By ANDREW BORLAND, M.A.

DECAY OF FAMILY RELIGION

IF there has been an appreciable decline in personal piety which every spiritual heart laments, it is as apparent that there has been decay in family religion. That is a serious matter for consideration. When the sanctity of family life degenerates, a whole host of evils follows in the train. Family life is the core of church and national life. Its influence permeates society. Its example counteracts wickedness. Its power encourages good. A nation’s spiritual pulse is best determined by inquiry into the state of the family religion of the nation. If there is weakness there, the whole body is in poor health.

Personal observation confirms the opinions of others. Within the last twenty years the declension has been rapid. The effects of the Great War had tremendous influence on the lives of the generation which was born or reared during the years of laxity. The nation has never yet recovered its spiritual balance. Family life has been completely altered. One is loath to remark, but it seems too sadly true, that there is less concern for the conversion of all the members of Christian families than there was formerly.

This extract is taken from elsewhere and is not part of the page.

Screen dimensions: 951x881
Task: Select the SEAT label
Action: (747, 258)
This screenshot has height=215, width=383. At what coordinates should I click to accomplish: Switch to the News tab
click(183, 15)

Parents do not seem to appreciate the gravity of the situation if the children are allowed to grow up through tender years into their teens without pressing upon them the great need of availing themselves of the sacrificial work of Christ as Saviour. So many are the allurements of the outside world that once their spell has been cast over the youth from a Christian home it is exceedingly difficult to pierce the armour of indifference to spiritual matters: and so many side-shows in life clamour for the attention of parents that all unwittingly the deep concerns of life slip back into a place of secondary importance and the real welfare of the children, if not altogether neglected, is relegated to the possible odd moments of leisure that never seem to arrive. That it is so is to be regretted.

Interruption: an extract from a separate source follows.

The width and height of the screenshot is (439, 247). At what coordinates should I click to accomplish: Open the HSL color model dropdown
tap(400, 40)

Again, it may be asked if among the children in Christian homes who profess faith in Christ there is the same deep-rooted desire to learn the doctrines of the truth as there was in the youth of the years before the war. One is inclined to think that there is not. Life has become more superficial. More avenues have been opened up for the expenditure of leisure time: and never had young people so much time on hand as they have to-day. But are they using that time to the best of their advantage? How many of our young folks are spending evenings at continuation classes, not always for vocational training, but merely as a pastime to learn how to become proficient in some art or craft? As a consequence the attendance at week-night meetings is discontinued during the winter months, and in the summer months there is little or no inclination. How often the lament has been heard from elder brethren arranging week-night meetings, “It is hardly possible to get our young folks out!” And much of the remaining time of leisure is spent in courtship. How exacting post-war courtship must be? That our young folks should have the opportunity of meeting each other is both natural and desirable, but that they should meet so frequently as many of them do is not at all commendable. The conventions of earlier days have been rudely discarded, and not always to the benefit of our young people.

It is obvious that there should be reasons for this declension. Among them may be mentioned the following.

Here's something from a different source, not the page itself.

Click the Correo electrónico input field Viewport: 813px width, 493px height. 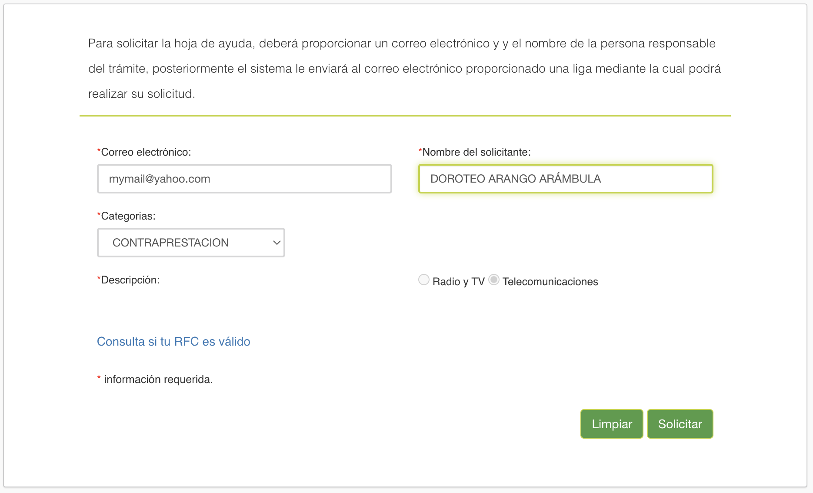(244, 179)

First, there has been a general laxity in maintaining the New Testament standard of teaching. The family circle is the place where a child should receive his first impressions of spiritual truths. His first teachers should be his parents. Both by oral instruction and living practice should the great facts of the faith be inculcated in the opening mind. Family worship is now much less common than it once was, and than it ought to be. When the family altar has been demolished, the great bulwark against the inroads of evil, both moral and doctrinal, has been removed. What the anchor is to a ship in danger of drifting the family altar is to the home in the midst of a perilous world. Modern inventions have come to usurp the place once given to family worship. Good and useful as the wireless apparatus is, it becomes a positive evil when it interferes with the time that ought to be devoted to the instruction of younger people in the proper conduct of life. Perhaps the variety of items to which audience is given kills the appetite for the things of God. It would be better to scrap the wireless than to endanger the children.

Second, there has been failure to appreciate the fact that the most valuable period in life is its earliest stages. The slightest acquaintance with psychology, and the statistical reports about the best age at which to trust Christ, are sufficient to impress the most diffident parents about the value of an early conversion. A mother’s knee is the best seed-plot of the Church. The sowing that is done there can never be surpassed, if equalled at all. That so little value is put upon it is a sad reflection upon our conceptions of worth.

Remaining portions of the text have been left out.